> _Provided text_
Authorization and Security

  • HTTP-only: JavaScript cannot access paw_auth; mitigates XSS token theft.
  • Secure flag: Set to False in code (comment says to enable in production with HTTPS). In production, this must be True to prevent transmission over unencrypted HTTP.
  • SameSite=Lax: Mitigates CSRF attacks; cookie sent on safe cross-site requests (GET, navigation) but not on form POST or XHR from other origins.

Bearer Token Security

  • No built-in transport security; relies on HTTPS and request origin checks.
  • Suitable for Tauri (native app, can’t be phished easily) and trusted API consumers.

JWT Secrets

  • Both cookies and bearer tokens use the same SECRET for signing.
  • If SECRET is leaked or rotated, all outstanding tokens become invalid immediately (no grace period).

User Verification and Password Reset

  • reset_password_token_secret and verification_token_secret are used by fastapi-users to generate secure time-bound tokens sent in emails.
  • Not explicitly used in this file but configured; the router layer exposes the endpoints.

Dependencies and Integration

Imports from:

  • ee.cloud.models.user: The User Beanie model, OAuthAccount (for OAuth2 integration, though not used here), and WorkspaceMembership (imported but not used in this file). These are the domain objects that represent authenticated users in the database.
  • fastapi, fastapi_users, beanie: Third-party libraries providing the auth framework and database layer.

Imported by:

  • router (sibling module): Imports fastapi_users, UserRead, UserCreate, current_active_user, current_optional_user, and seed_admin() to define the actual REST endpoints.
  • __init__ (package init): May re-export key symbols for public API.

How It Connects

This module is the configuration layer for authentication. It instantiates fastapi-users’ machinery (managers, strategies, backends) without exposing endpoints. The router layer consumes these instances to build REST routes. The User model flows through the entire pipeline: created in UserCreate, persisted to MongoDB, retrieved in queries, and serialized in UserRead.

Design Decisions

Dual Transport Layer

Why: Single-page apps and desktop clients have different capabilities. Cookies require same-origin requests and CSRF protection; bearer tokens are RESTful and stateless but require client-side storage.

Trade-off: Dual transport adds complexity but allows the same backend to serve multiple client types seamlessly.

> _Extracted data_
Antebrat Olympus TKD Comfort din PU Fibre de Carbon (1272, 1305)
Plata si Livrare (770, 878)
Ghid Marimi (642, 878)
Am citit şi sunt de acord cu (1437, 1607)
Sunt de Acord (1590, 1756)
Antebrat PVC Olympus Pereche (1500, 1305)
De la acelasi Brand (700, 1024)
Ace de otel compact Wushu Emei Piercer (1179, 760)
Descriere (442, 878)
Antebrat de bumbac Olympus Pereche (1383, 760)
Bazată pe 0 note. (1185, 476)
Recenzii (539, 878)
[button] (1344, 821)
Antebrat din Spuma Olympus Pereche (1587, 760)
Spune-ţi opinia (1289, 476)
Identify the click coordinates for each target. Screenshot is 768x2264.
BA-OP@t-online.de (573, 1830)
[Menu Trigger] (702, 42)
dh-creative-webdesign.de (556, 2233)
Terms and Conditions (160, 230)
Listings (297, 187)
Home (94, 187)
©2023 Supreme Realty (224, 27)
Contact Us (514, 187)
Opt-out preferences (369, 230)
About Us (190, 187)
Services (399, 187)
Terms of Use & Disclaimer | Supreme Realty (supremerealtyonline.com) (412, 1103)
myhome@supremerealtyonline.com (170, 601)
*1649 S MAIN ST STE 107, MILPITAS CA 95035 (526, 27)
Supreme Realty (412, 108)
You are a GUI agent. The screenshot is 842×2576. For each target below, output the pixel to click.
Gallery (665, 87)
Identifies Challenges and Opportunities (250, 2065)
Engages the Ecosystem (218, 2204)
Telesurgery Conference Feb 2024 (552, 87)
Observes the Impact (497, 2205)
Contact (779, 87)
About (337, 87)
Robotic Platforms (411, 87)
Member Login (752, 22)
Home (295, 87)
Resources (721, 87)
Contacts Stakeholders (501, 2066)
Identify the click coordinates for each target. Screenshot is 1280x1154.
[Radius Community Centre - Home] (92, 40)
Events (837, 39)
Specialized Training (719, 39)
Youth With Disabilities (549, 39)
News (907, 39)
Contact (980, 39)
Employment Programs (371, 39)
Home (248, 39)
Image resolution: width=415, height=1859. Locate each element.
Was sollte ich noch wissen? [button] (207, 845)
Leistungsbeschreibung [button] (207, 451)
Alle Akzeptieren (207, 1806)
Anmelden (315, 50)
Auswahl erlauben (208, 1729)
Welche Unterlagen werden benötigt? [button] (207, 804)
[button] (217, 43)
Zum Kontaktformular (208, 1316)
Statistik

> _What to do_
Carry on the documentation on the authentication module's security and design from the point where it stops, after the trade-off note on dual transport.

> _Expected answer_
Dependency Injection Pattern

get_user_db() and get_user_manager() are async generators that yield instances, relying on FastAPI’s Depends() to manage their lifecycle. This ensures:

  • Fresh database connections per request (isolation).
  • Easy testing (inject mock managers).
  • Clean separation of concerns (database creation vs. business logic).

Hooks Over Middleware

Hooks like on_after_register() and on_after_login() are cleaner than post-request middleware for auth-specific side effects. They’re called at the right moment in the user lifecycle and have access to the full context (user, request, response).

Explicit Admin Seeding

seed_admin() is a function that must be explicitly called (e.g., in an app startup event), not automatic. This gives operators control: they can seed in a separate CLI command, in tests, or not at all in production (relying on OAuth or other flows).

7-Day Token Lifetime

Why: Long enough to avoid frequent re-logins (good UX for Tauri apps), short enough to limit the window of compromise if a token is stolen. No refresh tokens; users re-authenticate to get a new token (simple, secure, trades off UX slightly).

Secrets in Environment Variables

Both SECRET and admin credentials come from env vars, enabling:

  • Different secrets in dev, staging, production.
  • Secrets not stored in code (reduced blast radius if repo is leaked).
  • CI/CD pipeline integration (secrets injected at deploy time).

The fallback defaults are intentionally weak ("change-me-in-production-please", "admin123") to encourage setup without requiring manual tweaks for local dev, but loud enough to prompt security hardening before production.